10年通期の売上高は前年比25.1%増の630億元。BOCIの推定では、通期の平均販売価格は前年比29%高の1トン当たり4015元で、線材の値上がり率が同約40%と、鋼板の22%を大幅に上回った。また、通期の販売量は4%増の1470万トン。その後、11年1-2月の販売量は前年同期実績を割り込んだが、平均販売価格は1-2%上昇したとみられている。BOCIは製品構成比の改善を背景に、11年の利益率がやや上向くと予想。鉄鉱石取引益を組み込む形で、11年通期の利益見通しを18%上方修正した。

同社に関して注目されるのは、利益率で既存製品を上回る高速列車車輪の生産スケジュール。すでに試験段階に入り、経営陣は今年下期にも時速250kmの高速列車車輪の生産認可を獲得したいとしている。ほかに350kmの車輪製品が現在開発段階にある。この先の復興需要が見込まれる日本をはじめ、製品輸出の伸びにも期待がかかるが、経営陣は人民元高や保護貿易を理由に、今年の輸出伸び率について慎重見通しを示している。

経営陣は11年も厳しい事業環境が続く見通しを示し、自動車用冷延鋼板、家電用鋼板など、ハイエンド製品の比重拡大を通じた利益率維持を目指す方針を明らかにした。ちなみに10年通期の生産量は自動車用冷延鋼板が前年比55%増の75万トン、家電用が同71%増の100万トン。鋼材総生産量に占める割合は5.1%、6.8%だった。

日本の大震災を受けた思惑で、中国では鋼材価格が先週1.5-3.7%上向いた。最大の上昇率をみせたのは熱延鋼板と鉄筋などの建設用鋼材で、前週比3.7%、2.1%高。BOCIは震災を受けた自動車生産の一部停止が、冷延鋼板や亜鉛めっき鋼板の需要に影響すると予想する半面、鉄筋や線材など建設用鋼材の価格動向を楽観視している。

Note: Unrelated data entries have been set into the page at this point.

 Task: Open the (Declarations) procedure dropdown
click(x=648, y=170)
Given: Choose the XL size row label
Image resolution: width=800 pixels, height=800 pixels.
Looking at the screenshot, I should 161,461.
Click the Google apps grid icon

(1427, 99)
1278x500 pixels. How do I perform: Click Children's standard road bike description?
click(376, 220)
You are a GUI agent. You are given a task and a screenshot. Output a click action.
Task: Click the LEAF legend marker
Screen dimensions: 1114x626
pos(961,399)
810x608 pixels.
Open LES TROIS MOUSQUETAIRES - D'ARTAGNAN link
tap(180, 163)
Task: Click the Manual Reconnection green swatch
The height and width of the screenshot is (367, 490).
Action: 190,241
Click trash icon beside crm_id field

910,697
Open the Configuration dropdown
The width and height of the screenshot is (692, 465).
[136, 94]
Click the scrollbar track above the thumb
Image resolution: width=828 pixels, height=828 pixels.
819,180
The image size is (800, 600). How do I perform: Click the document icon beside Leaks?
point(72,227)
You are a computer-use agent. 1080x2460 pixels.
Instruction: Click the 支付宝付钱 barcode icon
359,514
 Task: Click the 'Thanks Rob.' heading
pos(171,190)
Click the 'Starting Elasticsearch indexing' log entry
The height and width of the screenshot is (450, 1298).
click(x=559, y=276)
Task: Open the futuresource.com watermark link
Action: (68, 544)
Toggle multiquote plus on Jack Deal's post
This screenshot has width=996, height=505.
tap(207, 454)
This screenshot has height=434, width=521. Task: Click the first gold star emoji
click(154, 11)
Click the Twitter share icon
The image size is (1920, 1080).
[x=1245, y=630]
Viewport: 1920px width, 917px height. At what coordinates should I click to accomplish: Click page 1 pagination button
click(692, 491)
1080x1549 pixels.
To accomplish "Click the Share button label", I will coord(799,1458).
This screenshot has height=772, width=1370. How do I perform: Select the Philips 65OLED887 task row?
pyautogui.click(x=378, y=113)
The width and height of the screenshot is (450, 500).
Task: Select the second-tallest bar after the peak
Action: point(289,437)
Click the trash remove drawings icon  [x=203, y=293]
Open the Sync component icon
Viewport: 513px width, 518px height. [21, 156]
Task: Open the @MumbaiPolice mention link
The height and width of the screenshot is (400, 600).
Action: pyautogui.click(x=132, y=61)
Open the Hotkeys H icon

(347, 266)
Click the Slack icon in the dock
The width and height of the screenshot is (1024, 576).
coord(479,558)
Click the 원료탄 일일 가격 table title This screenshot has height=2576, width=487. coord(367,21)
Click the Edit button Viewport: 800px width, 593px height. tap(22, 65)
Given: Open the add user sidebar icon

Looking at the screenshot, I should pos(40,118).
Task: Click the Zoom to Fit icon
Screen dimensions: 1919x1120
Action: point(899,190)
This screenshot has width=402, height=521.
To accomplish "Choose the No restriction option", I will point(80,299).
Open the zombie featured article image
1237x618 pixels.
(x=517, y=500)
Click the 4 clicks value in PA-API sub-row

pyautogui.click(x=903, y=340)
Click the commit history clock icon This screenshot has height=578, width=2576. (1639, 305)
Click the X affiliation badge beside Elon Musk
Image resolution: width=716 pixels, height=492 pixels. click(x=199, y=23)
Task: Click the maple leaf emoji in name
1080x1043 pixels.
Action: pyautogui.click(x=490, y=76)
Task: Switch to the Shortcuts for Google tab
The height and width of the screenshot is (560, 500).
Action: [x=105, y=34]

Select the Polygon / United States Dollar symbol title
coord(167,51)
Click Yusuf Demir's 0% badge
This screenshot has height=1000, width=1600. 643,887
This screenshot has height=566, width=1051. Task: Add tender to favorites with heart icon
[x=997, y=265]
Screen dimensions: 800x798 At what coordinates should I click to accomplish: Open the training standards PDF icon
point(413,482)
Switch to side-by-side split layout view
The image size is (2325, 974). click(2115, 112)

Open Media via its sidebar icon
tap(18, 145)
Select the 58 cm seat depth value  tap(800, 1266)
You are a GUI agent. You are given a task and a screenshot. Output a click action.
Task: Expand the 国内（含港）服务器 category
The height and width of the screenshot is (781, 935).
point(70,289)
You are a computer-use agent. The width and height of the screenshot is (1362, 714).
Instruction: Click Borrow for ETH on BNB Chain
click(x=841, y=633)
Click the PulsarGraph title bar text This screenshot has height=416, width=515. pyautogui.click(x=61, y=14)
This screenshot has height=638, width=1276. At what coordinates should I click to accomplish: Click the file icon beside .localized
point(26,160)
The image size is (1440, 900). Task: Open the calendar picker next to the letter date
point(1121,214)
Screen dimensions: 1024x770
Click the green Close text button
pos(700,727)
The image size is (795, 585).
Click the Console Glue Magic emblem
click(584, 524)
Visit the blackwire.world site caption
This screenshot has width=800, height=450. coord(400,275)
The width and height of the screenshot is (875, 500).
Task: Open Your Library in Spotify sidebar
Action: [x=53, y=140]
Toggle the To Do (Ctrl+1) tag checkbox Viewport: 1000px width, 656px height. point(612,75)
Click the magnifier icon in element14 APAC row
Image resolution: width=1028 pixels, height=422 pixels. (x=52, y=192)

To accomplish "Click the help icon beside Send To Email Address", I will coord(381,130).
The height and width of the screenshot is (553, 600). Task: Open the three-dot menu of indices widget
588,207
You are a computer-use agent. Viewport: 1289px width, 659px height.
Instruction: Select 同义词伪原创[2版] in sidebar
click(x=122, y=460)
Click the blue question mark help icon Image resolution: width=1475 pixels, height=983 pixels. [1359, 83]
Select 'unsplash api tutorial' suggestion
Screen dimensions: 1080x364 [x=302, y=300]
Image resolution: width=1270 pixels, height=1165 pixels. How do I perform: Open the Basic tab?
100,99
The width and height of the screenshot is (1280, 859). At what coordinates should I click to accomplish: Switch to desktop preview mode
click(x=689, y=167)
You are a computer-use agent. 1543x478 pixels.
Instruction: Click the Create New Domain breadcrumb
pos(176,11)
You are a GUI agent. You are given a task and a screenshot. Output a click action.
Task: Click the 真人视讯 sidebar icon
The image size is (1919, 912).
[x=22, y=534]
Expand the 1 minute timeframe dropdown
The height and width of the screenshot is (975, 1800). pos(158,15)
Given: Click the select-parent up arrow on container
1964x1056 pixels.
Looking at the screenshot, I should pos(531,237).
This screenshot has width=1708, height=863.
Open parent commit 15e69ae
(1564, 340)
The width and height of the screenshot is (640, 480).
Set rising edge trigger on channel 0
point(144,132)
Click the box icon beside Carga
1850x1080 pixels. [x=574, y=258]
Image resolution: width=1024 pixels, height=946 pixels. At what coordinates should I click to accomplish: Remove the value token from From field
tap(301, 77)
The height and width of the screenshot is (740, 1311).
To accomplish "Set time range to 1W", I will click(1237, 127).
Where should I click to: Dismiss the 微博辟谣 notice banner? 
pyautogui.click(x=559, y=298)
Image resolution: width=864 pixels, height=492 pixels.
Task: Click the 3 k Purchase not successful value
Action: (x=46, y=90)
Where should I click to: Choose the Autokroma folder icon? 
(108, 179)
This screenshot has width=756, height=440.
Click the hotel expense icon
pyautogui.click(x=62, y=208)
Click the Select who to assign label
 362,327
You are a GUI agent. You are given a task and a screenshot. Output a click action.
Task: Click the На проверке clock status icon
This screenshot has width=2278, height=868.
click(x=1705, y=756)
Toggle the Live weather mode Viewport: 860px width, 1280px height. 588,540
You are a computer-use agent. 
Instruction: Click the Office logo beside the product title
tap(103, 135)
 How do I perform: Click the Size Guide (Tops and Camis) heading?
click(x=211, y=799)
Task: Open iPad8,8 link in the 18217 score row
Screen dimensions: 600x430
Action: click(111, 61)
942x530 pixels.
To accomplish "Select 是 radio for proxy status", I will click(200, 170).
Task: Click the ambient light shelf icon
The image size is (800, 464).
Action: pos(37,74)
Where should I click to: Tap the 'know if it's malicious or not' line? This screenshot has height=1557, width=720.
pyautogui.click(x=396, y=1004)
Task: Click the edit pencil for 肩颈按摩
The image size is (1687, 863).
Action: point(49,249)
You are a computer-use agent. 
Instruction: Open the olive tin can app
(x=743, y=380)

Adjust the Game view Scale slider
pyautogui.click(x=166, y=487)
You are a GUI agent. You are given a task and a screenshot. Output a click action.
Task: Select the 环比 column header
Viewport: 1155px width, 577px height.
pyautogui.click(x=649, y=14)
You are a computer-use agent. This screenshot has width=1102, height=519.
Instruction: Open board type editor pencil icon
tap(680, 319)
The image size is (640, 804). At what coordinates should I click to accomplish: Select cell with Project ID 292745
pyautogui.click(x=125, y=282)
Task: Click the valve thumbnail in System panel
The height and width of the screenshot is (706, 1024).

一方、インドからの輸入鉄鉱石価格は前週比2%安となり、震災が発生した3月11日にはロンドンのスワップ取引価格も年初から最大となる4.2%の下げ幅を示した。BOCIは日本の鉄鉱石需要が127万トン分落ち込むとしながらも、この数字が世界市場のわずか0.1%に過ぎないと指摘。鉄鉱石価格の下落局面は長くは続かないとみている。

BOCIは11年の予想純利益を18%上方修正する半面、12年の予想値を4%下方修正。目標株価をやや引き下げ、株価の先行きに対する中立的な見方を継続した。ただ、利幅の高い新製品の生産が年内に始まった場合、同社の再評価が進む可能性を指摘している。